What to produce:
Include only the line with "This screenshot has width=1155, height=781." and the lines after it, each reproduced exactly as it stands in the entries below.

===== Extracted entries

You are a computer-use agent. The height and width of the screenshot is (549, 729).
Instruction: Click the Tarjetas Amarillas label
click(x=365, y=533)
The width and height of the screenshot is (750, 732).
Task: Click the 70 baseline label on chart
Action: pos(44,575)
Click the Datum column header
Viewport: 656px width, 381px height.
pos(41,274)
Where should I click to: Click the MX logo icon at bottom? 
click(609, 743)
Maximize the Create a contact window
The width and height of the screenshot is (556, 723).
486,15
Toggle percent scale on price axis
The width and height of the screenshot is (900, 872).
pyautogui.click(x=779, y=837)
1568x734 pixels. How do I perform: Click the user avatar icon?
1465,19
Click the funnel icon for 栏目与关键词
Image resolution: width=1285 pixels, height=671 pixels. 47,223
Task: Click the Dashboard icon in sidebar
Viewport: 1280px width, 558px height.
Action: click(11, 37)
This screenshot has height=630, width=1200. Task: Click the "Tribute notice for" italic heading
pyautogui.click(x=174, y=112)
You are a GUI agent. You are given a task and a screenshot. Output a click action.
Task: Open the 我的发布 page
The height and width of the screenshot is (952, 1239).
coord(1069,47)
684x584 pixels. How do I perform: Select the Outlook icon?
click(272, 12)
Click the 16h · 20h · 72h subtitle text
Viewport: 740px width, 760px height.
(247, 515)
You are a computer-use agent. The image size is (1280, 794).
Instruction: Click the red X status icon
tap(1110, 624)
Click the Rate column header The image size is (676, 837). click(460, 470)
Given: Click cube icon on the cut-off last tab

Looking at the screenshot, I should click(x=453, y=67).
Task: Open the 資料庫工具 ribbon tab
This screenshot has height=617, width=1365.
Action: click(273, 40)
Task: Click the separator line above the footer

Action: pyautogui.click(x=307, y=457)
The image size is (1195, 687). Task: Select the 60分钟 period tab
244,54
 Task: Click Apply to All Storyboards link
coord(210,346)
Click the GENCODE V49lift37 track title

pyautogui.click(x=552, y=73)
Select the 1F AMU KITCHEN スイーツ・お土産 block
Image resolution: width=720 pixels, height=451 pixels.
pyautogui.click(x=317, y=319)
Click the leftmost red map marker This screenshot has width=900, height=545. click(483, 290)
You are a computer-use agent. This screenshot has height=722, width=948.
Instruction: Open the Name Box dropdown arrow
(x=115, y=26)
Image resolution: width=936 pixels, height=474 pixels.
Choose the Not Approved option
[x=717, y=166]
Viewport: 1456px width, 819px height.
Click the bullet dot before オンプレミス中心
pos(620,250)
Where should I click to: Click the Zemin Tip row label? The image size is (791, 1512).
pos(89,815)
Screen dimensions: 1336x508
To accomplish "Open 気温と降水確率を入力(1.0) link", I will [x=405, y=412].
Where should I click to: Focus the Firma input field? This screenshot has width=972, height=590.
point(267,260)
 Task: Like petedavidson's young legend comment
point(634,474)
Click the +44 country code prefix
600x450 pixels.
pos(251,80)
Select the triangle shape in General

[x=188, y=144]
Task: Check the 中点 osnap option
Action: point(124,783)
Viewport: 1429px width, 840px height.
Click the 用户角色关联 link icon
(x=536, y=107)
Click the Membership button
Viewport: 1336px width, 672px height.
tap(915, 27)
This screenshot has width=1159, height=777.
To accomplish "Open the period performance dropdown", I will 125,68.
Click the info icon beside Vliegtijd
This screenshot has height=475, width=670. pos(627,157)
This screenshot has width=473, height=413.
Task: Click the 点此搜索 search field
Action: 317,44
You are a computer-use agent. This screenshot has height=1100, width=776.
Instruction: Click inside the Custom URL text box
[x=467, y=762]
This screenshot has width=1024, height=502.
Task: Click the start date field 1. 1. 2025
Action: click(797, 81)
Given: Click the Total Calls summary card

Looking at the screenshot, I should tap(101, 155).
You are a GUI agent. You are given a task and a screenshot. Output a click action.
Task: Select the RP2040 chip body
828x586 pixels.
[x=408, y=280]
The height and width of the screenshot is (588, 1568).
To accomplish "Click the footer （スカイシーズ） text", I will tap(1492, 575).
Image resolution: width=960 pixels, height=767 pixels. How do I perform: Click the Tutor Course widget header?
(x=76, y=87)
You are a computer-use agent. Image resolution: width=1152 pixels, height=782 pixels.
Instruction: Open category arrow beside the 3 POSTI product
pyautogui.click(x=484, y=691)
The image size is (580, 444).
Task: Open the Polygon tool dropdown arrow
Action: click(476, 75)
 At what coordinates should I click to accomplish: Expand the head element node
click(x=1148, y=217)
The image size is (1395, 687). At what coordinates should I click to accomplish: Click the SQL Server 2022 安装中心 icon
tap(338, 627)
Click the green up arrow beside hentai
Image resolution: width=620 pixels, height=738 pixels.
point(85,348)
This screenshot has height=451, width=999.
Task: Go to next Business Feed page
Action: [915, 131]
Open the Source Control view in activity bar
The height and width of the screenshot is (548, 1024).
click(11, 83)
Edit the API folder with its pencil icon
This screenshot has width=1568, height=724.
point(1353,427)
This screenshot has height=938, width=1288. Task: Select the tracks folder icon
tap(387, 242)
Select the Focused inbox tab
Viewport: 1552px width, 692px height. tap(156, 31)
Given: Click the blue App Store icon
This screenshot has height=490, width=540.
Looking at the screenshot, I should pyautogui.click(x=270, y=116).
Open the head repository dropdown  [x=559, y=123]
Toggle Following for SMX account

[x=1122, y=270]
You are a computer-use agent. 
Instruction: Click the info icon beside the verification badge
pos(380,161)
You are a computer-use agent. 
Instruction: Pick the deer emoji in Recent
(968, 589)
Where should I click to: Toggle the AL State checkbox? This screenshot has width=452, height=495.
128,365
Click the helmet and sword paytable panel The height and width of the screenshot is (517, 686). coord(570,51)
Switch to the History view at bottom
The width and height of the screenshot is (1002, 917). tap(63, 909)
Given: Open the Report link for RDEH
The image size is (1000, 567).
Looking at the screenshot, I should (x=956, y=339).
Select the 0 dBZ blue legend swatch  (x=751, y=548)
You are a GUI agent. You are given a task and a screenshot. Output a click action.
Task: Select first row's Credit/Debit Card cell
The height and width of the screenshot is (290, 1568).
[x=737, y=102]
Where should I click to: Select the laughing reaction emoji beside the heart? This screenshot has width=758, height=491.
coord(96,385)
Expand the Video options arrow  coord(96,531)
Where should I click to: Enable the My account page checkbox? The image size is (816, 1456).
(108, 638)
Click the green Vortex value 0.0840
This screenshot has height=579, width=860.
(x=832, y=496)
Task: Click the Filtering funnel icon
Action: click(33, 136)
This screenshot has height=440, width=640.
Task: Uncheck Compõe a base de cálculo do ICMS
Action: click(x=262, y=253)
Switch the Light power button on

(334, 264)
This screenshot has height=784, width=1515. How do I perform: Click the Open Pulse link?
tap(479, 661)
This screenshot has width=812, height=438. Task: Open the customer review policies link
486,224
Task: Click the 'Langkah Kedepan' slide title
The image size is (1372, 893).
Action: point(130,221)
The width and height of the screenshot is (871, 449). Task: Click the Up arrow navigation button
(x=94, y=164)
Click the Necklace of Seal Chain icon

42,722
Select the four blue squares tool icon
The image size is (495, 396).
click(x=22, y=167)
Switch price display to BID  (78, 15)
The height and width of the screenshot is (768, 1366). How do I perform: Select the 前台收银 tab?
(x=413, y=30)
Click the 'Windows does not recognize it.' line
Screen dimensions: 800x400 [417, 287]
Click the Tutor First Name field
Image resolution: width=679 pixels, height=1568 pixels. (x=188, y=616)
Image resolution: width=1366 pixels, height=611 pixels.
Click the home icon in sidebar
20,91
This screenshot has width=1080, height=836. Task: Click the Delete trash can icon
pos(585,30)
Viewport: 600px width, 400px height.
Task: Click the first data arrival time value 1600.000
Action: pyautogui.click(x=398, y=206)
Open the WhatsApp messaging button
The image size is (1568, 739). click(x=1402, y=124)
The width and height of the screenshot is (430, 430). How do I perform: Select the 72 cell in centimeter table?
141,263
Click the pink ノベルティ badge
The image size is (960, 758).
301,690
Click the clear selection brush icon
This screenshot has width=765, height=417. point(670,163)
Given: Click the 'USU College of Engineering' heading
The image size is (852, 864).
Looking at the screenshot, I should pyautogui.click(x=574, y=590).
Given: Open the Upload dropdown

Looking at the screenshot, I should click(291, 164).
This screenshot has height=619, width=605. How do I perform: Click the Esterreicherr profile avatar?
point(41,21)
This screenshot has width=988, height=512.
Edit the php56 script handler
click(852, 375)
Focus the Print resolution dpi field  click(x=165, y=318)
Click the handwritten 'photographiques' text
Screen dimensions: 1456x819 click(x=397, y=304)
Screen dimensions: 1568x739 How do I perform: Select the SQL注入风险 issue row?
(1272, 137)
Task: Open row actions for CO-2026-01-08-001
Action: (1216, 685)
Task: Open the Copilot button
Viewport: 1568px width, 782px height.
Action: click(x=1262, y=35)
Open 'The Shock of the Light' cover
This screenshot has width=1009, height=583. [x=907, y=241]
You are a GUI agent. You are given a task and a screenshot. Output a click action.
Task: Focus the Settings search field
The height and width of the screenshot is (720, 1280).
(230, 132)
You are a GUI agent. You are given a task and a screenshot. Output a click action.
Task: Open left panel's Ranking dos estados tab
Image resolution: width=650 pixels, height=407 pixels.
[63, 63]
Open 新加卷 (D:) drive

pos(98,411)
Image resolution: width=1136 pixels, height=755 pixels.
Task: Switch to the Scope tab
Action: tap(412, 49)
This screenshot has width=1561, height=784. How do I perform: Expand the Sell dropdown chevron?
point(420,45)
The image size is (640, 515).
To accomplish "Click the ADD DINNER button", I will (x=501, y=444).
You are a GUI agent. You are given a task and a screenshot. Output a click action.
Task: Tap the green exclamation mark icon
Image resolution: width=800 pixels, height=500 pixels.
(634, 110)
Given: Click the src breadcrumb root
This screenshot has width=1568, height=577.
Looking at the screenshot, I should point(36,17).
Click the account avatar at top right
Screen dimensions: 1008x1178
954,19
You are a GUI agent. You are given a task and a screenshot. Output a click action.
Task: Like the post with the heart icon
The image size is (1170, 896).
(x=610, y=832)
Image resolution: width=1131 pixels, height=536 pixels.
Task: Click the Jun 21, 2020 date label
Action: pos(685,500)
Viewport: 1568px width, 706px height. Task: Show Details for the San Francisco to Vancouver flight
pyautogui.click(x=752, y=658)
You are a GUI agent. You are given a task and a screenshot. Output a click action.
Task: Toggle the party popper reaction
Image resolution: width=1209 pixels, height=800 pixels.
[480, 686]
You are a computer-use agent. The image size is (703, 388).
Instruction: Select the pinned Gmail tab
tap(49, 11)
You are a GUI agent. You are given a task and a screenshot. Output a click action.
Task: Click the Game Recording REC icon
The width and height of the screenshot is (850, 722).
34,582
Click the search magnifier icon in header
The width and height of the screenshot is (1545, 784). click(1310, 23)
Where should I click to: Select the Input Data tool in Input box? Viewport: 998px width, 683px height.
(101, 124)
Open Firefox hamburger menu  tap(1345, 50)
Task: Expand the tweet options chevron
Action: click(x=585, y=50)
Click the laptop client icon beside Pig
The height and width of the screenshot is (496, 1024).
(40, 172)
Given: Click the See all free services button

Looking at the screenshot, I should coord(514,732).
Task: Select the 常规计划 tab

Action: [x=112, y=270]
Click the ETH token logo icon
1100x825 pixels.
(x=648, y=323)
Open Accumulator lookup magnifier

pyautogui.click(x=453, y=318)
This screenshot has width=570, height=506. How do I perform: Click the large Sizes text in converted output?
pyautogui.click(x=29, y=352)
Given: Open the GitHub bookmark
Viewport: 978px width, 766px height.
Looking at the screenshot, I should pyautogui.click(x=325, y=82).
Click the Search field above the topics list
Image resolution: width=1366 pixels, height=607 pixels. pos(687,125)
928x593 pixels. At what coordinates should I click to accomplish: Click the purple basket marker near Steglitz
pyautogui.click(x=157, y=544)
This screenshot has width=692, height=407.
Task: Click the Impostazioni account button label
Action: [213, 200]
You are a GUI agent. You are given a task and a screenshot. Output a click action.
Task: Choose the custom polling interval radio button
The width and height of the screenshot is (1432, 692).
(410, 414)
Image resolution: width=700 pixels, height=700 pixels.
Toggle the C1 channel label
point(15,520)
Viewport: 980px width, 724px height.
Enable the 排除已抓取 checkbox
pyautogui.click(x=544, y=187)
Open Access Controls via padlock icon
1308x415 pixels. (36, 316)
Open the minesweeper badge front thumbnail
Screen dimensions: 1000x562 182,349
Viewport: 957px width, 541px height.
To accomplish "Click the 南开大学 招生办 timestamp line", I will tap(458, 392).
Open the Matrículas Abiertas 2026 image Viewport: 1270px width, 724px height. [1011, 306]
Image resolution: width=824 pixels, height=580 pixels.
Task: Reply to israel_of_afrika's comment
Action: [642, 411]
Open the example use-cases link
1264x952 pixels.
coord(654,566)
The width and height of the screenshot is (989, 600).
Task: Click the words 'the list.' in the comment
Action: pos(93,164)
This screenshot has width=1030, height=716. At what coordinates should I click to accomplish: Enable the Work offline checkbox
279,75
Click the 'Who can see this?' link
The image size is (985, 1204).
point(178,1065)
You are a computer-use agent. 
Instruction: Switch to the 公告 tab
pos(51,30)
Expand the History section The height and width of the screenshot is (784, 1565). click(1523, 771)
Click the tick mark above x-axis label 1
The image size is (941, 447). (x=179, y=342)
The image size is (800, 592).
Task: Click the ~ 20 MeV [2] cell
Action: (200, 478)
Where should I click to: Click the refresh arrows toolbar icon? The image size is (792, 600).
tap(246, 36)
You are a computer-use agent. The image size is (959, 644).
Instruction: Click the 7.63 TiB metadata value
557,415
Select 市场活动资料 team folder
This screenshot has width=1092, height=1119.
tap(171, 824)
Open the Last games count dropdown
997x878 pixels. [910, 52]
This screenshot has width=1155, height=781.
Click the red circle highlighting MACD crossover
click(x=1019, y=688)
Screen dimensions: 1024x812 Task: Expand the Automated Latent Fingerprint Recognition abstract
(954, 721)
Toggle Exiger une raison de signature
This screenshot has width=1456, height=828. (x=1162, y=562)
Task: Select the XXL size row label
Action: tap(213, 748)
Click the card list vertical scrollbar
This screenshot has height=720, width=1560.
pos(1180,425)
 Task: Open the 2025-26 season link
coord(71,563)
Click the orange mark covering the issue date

==========

Solution to this task:
This screenshot has width=1155, height=781.
Click the red circle highlighting MACD crossover
click(x=1019, y=688)
Screen dimensions: 1024x812 Task: Expand the Automated Latent Fingerprint Recognition abstract
(954, 721)
Toggle Exiger une raison de signature
This screenshot has width=1456, height=828. (x=1162, y=562)
Task: Select the XXL size row label
Action: tap(213, 748)
Click the card list vertical scrollbar
This screenshot has height=720, width=1560.
pos(1180,425)
 Task: Open the 2025-26 season link
coord(71,563)
Click the orange mark covering the issue date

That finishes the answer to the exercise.